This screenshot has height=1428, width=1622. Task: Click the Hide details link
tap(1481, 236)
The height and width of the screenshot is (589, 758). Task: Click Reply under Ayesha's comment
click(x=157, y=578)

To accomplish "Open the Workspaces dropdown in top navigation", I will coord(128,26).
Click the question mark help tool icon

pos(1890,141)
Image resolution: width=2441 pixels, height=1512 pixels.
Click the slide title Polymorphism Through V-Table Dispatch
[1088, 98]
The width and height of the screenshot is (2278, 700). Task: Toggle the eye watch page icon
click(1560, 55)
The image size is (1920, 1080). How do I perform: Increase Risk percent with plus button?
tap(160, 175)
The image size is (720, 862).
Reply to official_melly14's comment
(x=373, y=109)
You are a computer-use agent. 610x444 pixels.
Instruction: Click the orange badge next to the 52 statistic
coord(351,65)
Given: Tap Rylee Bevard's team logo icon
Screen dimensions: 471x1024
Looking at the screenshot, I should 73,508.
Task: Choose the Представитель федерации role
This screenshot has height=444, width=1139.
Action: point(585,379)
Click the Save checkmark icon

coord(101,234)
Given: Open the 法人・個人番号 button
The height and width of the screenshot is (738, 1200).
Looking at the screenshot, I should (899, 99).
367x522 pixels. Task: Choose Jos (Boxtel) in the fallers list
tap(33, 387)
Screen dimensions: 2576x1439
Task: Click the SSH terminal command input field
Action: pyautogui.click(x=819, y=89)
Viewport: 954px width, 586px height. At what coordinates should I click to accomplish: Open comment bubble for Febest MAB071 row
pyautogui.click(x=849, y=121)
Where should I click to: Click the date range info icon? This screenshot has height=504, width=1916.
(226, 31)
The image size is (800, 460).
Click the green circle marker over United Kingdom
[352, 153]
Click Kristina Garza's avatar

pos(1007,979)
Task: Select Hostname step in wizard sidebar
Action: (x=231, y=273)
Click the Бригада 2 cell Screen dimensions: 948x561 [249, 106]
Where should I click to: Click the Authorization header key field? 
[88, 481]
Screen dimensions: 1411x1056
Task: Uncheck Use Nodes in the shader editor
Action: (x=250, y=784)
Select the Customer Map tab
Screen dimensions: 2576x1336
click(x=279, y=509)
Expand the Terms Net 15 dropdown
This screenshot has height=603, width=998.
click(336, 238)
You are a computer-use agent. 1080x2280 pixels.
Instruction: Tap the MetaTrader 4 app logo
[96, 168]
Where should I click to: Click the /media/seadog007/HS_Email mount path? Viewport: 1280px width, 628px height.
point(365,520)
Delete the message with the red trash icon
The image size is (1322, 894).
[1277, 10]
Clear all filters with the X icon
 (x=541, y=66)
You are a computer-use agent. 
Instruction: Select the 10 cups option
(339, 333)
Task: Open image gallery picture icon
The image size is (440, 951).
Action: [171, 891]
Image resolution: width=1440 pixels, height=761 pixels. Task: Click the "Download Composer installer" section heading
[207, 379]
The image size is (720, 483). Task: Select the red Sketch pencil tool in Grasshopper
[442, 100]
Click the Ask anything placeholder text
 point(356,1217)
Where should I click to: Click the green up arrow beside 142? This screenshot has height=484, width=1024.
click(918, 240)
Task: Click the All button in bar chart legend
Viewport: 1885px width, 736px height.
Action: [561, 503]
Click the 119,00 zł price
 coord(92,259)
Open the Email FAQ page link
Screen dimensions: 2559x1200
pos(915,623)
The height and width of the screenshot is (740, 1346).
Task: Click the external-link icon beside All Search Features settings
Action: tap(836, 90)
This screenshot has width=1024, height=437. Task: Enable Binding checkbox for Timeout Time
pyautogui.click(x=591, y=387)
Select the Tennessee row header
#####
• WHAT YOU ARE ASKED TO DO: Turn all the rows above into a numbered list, skipping the blank lines.

• OUTPUT:
1. This screenshot has height=1428, width=1622. Task: Click the Hide details link
2. tap(1481, 236)
3. The height and width of the screenshot is (589, 758). Task: Click Reply under Ayesha's comment
4. click(x=157, y=578)
5. To accomplish "Open the Workspaces dropdown in top navigation", I will coord(128,26).
6. Click the question mark help tool icon
7. pos(1890,141)
8. Image resolution: width=2441 pixels, height=1512 pixels.
9. Click the slide title Polymorphism Through V-Table Dispatch
10. [1088, 98]
11. The width and height of the screenshot is (2278, 700). Task: Toggle the eye watch page icon
12. click(1560, 55)
13. The image size is (1920, 1080). How do I perform: Increase Risk percent with plus button?
14. tap(160, 175)
15. The image size is (720, 862).
16. Reply to official_melly14's comment
17. (x=373, y=109)
18. You are a computer-use agent. 610x444 pixels.
19. Instruction: Click the orange badge next to the 52 statistic
20. coord(351,65)
21. Given: Tap Rylee Bevard's team logo icon
22. Screen dimensions: 471x1024
23. Looking at the screenshot, I should 73,508.
24. Task: Choose the Представитель федерации role
25. This screenshot has height=444, width=1139.
26. Action: point(585,379)
27. Click the Save checkmark icon
28. coord(101,234)
29. Given: Open the 法人・個人番号 button
30. The height and width of the screenshot is (738, 1200).
31. Looking at the screenshot, I should (899, 99).
32. 367x522 pixels. Task: Choose Jos (Boxtel) in the fallers list
33. tap(33, 387)
34. Screen dimensions: 2576x1439
35. Task: Click the SSH terminal command input field
36. Action: pyautogui.click(x=819, y=89)
37. Viewport: 954px width, 586px height. At what coordinates should I click to accomplish: Open comment bubble for Febest MAB071 row
38. pyautogui.click(x=849, y=121)
39. Where should I click to: Click the date range info icon? This screenshot has height=504, width=1916.
40. (226, 31)
41. The image size is (800, 460).
42. Click the green circle marker over United Kingdom
43. [352, 153]
44. Click Kristina Garza's avatar
45. pos(1007,979)
46. Task: Select Hostname step in wizard sidebar
47. Action: (x=231, y=273)
48. Click the Бригада 2 cell Screen dimensions: 948x561 [249, 106]
49. Where should I click to: Click the Authorization header key field? 
50. [88, 481]
51. Screen dimensions: 1411x1056
52. Task: Uncheck Use Nodes in the shader editor
53. Action: (x=250, y=784)
54. Select the Customer Map tab
55. Screen dimensions: 2576x1336
56. click(x=279, y=509)
57. Expand the Terms Net 15 dropdown
58. This screenshot has height=603, width=998.
59. click(336, 238)
60. You are a computer-use agent. 1080x2280 pixels.
61. Instruction: Tap the MetaTrader 4 app logo
62. [96, 168]
63. Where should I click to: Click the /media/seadog007/HS_Email mount path? Viewport: 1280px width, 628px height.
64. point(365,520)
65. Delete the message with the red trash icon
66. The image size is (1322, 894).
67. [1277, 10]
68. Clear all filters with the X icon
69.  (x=541, y=66)
70. You are a computer-use agent. 
71. Instruction: Select the 10 cups option
72. (339, 333)
73. Task: Open image gallery picture icon
74. The image size is (440, 951).
75. Action: [171, 891]
76. Image resolution: width=1440 pixels, height=761 pixels. Task: Click the "Download Composer installer" section heading
77. [207, 379]
78. The image size is (720, 483). Task: Select the red Sketch pencil tool in Grasshopper
79. [442, 100]
80. Click the Ask anything placeholder text
81.  point(356,1217)
82. Where should I click to: Click the green up arrow beside 142? This screenshot has height=484, width=1024.
83. click(918, 240)
84. Task: Click the All button in bar chart legend
85. Viewport: 1885px width, 736px height.
86. Action: [561, 503]
87. Click the 119,00 zł price
88.  coord(92,259)
89. Open the Email FAQ page link
90. Screen dimensions: 2559x1200
91. pos(915,623)
92. The height and width of the screenshot is (740, 1346).
93. Task: Click the external-link icon beside All Search Features settings
94. Action: tap(836, 90)
95. This screenshot has width=1024, height=437. Task: Enable Binding checkbox for Timeout Time
96. pyautogui.click(x=591, y=387)
97. Select the Tennessee row header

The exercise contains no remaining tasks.